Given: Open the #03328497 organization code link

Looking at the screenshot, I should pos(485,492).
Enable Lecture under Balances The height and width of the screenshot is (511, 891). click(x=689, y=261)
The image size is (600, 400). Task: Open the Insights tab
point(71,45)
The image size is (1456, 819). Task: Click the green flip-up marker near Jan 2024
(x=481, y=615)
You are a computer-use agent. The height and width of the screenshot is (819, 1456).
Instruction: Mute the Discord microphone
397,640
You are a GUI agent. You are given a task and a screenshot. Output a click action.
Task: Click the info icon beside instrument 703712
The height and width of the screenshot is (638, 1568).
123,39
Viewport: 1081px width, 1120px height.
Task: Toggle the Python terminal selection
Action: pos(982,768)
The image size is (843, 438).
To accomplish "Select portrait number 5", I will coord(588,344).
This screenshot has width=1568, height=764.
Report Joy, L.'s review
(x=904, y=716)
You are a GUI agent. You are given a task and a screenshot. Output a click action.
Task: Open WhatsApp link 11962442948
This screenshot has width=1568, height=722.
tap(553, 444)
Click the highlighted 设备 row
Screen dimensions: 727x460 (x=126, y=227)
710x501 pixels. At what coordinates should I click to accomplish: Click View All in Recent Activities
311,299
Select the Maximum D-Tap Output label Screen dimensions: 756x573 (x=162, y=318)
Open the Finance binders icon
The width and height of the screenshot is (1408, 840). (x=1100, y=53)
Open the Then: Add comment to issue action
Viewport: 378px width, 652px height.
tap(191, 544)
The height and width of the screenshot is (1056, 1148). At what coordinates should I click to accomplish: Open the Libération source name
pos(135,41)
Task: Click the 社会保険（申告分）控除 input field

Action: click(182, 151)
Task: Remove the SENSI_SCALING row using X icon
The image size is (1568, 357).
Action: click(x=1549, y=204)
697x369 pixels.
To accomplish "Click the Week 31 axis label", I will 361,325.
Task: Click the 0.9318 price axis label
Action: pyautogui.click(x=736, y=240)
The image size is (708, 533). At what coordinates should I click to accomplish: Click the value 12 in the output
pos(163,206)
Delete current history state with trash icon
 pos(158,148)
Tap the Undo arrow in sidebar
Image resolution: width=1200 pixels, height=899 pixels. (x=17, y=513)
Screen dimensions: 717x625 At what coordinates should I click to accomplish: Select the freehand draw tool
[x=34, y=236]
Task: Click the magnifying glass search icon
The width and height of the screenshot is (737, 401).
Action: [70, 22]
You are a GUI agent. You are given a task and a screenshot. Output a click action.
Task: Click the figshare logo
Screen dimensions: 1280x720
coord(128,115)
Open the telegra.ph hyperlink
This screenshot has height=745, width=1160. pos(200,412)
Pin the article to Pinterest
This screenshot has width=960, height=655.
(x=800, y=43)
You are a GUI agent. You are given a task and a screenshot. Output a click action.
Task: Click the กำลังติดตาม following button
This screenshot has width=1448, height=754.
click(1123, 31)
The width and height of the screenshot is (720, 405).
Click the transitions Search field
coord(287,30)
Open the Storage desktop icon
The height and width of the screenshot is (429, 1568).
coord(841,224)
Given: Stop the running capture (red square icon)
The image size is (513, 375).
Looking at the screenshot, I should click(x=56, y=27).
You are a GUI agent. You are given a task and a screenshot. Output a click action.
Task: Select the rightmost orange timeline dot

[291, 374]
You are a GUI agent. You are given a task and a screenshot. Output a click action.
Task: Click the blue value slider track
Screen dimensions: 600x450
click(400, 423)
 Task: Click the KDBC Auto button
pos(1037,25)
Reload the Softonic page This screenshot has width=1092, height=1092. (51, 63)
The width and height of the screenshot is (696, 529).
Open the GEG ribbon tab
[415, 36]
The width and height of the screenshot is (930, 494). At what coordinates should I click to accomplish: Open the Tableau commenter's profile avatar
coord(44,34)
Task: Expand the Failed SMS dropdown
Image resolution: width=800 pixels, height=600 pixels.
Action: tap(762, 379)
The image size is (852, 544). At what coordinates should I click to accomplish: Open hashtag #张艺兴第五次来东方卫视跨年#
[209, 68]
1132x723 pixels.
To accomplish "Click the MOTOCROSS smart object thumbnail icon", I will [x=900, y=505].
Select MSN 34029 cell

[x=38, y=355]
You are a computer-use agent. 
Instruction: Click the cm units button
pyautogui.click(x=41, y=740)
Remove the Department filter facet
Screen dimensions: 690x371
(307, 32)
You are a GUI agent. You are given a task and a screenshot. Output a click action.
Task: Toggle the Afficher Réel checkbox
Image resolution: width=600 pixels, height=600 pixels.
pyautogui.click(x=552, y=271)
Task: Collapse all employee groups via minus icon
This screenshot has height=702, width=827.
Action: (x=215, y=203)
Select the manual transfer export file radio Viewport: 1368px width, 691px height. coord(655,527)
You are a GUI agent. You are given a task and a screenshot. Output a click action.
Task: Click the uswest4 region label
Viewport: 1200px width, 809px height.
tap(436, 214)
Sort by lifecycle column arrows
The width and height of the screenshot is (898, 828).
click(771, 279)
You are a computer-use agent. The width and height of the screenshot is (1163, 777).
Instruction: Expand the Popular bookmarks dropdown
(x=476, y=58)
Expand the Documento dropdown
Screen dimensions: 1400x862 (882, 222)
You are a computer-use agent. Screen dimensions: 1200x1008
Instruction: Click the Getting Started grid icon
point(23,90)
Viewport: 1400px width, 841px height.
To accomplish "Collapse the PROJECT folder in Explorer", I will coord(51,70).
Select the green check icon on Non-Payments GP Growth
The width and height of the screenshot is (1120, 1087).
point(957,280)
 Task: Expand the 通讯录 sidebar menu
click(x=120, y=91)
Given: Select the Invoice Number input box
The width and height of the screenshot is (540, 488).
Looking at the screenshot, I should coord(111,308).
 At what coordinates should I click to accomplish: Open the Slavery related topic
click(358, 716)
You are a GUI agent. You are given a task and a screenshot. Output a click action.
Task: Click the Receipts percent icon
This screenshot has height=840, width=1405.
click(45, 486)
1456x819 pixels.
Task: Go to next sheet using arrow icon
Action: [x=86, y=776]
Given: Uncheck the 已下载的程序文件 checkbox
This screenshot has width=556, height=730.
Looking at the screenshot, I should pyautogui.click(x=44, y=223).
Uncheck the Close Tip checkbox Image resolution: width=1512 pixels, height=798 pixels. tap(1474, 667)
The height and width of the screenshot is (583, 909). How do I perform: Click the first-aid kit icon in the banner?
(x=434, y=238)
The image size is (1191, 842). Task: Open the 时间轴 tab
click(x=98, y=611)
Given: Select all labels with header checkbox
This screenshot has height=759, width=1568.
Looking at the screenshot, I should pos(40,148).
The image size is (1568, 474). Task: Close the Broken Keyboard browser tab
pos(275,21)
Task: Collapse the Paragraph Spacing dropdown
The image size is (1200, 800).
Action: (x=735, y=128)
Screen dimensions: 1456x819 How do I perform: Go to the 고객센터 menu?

══════════

WORK TO DO: Select and copy every line of the entries above that contains the string "dropdown", matching case exactly.

SOLUTION TO THIS TASK:
Task: Expand the Failed SMS dropdown
Instruction: Expand the Popular bookmarks dropdown
Expand the Documento dropdown
Task: Collapse the Paragraph Spacing dropdown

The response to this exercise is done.